Friday, July 31, 2009

The Curve

It's 8 p.m. Friday night.

I just had the urge to be alone tonight, to take time out for… myself. Just myself, this yellow lamp and my dozens of chilled Budweisers in the fridge.

There's no internet connection still, so I open up iPhoto and began playing slideshows of pictures from all those years and months back.

They remind me of many things. The times, the places, the feelings… they do not fade one bit. I can remember them as if it was all just yesterday. I cannot help but smile: the good times were plentiful.

But most obvious of all is the people. Ah the people: some are still around, some having grown closer, some further, some having left embittered, and many, mostly indifferent.

The pictures also remind me of many events and periods of my life, some of which unbearably gruesome, others stirring up feelings of nostalgia, whilst countless others evoke a multitude of mixed emotions.


In many ways, I thought of coming here as an opportunity to (in a way) start life anew. I thought of it as a chance to begin from a clean slate where many of the baggages and unnecessary complexities from my past no longer existed.

I'd be honest: it doesn't feel that way. 

All I feel is this shadowing sense of insignificance; life if you think about it is pretty weird. It's as if all of the sudden, many of the things and the people whom you knew all the five thousand kilometers away no longer seemed to matter as much (if at all) as/like they once did before.

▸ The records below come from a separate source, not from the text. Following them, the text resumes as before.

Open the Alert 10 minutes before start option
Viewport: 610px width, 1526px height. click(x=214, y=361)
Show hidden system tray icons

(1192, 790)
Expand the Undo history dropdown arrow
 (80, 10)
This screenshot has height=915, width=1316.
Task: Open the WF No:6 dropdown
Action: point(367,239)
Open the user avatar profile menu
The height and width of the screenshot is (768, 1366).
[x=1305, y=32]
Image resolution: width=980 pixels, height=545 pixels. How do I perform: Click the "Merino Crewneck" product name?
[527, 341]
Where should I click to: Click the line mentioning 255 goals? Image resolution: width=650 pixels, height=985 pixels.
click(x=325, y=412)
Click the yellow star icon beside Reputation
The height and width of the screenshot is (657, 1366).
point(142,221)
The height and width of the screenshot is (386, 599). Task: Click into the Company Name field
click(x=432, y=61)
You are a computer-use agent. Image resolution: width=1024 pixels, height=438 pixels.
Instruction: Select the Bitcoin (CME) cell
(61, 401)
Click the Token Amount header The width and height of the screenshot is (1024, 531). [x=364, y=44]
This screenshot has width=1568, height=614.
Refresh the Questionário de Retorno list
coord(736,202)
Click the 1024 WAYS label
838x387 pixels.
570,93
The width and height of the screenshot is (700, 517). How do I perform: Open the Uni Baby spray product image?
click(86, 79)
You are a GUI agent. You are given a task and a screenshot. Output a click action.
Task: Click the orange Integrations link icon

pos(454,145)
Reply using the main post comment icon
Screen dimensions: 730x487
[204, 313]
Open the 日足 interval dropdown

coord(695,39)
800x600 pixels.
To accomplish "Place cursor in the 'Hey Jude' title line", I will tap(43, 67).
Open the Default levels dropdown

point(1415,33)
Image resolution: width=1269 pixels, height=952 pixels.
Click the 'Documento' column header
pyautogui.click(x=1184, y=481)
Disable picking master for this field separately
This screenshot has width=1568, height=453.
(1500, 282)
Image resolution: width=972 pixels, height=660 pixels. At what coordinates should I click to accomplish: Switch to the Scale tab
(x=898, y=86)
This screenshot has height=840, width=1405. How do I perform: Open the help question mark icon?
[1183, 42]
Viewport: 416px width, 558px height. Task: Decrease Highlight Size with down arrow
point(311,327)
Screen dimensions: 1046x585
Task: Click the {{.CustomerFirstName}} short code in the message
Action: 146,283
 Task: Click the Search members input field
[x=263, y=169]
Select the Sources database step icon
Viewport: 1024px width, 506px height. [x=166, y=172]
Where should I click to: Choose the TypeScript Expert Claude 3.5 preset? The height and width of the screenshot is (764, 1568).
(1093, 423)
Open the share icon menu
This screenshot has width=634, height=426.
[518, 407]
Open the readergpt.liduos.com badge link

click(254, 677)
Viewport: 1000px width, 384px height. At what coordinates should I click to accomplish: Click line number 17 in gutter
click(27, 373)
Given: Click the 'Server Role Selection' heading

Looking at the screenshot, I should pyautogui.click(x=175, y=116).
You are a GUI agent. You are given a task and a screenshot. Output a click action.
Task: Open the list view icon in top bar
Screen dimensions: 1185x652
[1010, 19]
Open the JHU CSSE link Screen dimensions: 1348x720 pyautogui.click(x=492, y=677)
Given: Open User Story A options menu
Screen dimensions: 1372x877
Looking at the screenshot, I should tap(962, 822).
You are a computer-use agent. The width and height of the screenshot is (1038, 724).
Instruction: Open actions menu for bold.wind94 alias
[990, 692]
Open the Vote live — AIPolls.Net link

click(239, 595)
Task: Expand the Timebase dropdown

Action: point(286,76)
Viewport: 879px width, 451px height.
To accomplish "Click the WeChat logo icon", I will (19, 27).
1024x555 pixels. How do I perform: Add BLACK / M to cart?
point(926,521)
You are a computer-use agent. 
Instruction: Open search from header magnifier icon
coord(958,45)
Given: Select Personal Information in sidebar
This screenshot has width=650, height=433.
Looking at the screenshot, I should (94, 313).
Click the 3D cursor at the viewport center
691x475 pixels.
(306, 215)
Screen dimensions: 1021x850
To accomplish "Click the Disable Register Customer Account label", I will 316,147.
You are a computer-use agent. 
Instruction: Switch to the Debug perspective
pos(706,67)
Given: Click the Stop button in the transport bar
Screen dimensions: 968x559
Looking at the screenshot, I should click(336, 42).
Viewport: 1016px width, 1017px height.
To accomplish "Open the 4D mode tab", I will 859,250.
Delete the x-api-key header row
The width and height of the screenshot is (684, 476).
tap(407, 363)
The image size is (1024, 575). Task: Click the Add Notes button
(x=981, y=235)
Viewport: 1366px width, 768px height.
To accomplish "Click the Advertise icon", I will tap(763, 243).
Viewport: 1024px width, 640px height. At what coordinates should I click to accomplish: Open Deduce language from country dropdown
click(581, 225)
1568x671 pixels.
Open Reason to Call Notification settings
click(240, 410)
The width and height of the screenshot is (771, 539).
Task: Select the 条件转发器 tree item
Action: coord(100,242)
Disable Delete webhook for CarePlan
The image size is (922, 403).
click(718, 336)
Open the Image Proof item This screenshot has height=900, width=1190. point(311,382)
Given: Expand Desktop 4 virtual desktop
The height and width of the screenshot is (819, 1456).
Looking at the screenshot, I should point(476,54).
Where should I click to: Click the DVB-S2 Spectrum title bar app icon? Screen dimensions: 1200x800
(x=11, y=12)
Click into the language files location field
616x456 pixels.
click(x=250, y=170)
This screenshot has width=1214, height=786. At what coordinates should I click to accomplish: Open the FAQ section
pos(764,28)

But then there are those of which whom you communicate with on a daily basis, all those five thousand kilometers back when you hardly talk to the people who live a mere five seconds from you. 

We were distributed tons of reading material upon arrival in uni. Leaflets and guides were poured on us as if their cost were immaterial. There was this section where the adaptation process of an international student to the local environment was described as a U-curve: happy and excited at first, one then experiences disillusionment and alienation, then collapsing into misery and depression, which at this period is represented by the lowest point in the U-curve.

Once the person has settled down properly and has gotten used to the place, and new and meaningful and lasting relationships developed, the person begins to thrive and starts to recover, eventually reaching the top of the other end of the U.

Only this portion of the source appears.